Promoted by some of the same groups that organized massive immigrant marches across the United States, the protest - also dubbed "A Day Without Immigrants" - comes as Congress debates immigration bills proposing everything from toughened border security to the legalization of all 11 million undocumented migrants in America.
Mexican unions, political and community groups, newspaper columnists and even some Mexican government offices have joined the call for a parallel boycott of U.S. businesses in Mexico. For some it's a way to express anti-U.S. sentiment, while others see it as part of a cross-border, Mexican-power lobby.
Advocates occasionally missed their mark in identifying boycott targets. For example, they incorrectly identified Sears stores in Mexico as American owned even though Mexican billionaire Carlos Slim bought Sears Mexico operation in 1997.
And in an ironic twist, the protest targets the U.S. business community - one of the strongest supporters of legalization or guest-worker programs.

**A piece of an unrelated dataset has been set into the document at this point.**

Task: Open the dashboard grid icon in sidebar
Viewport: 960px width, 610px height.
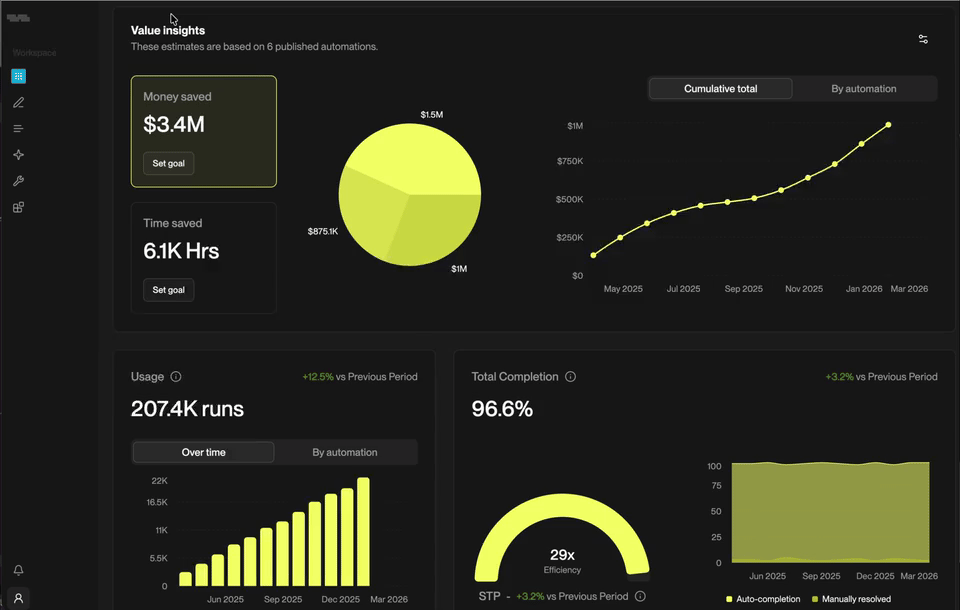Action: click(x=18, y=76)
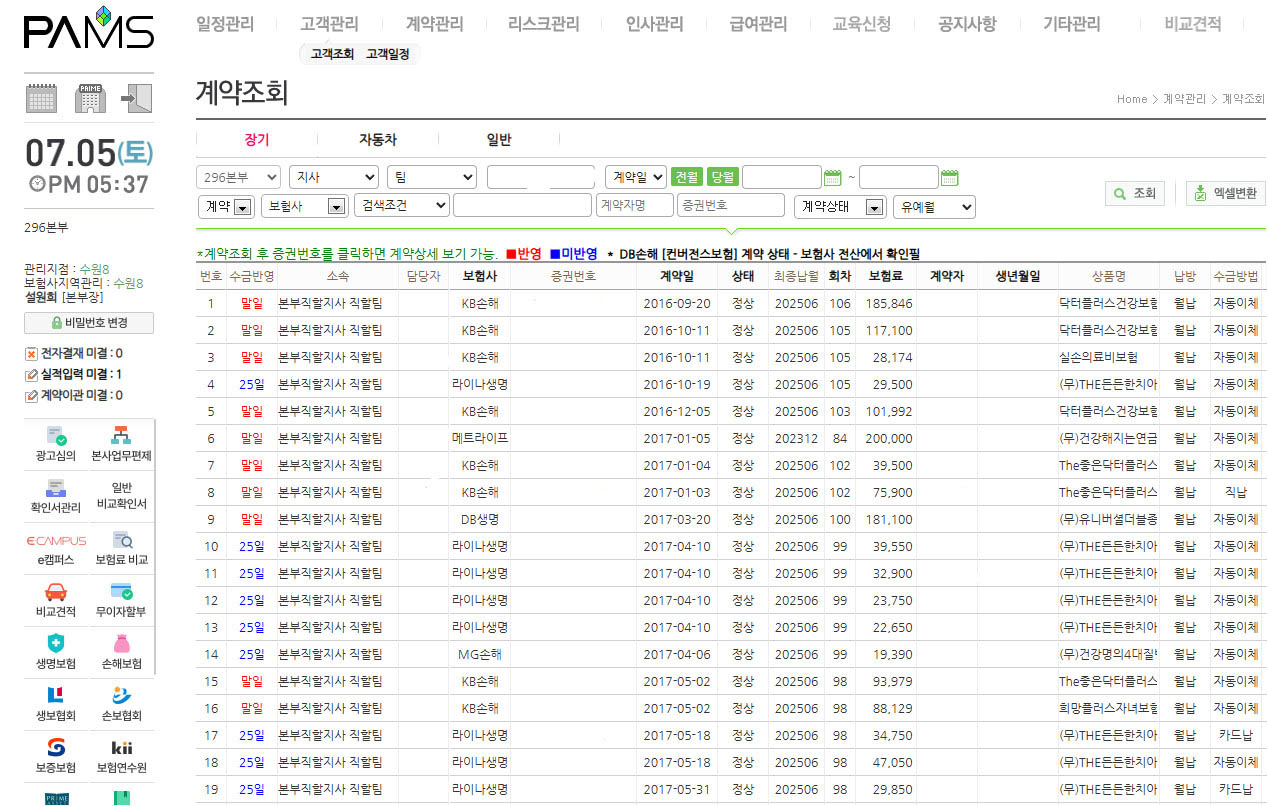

"Boycotting would only hurt corporations that are backing what people want done in the immigration bill," said Larry Rubin, chief executive officer of the American Chamber of Commerce in Mexico.
In place of a boycott, Rubin encouraged Mexicans who have relatives in the U.S. to urge family members to write to their lawmakers in support of comprehension immigration reform.
Some organizers of the U.S. rallies have told people not to risk their jobs or education after some workers and students were fired or cited for truancy. But many others say marchers want to make the sacrifice to show the importance of immigration reform.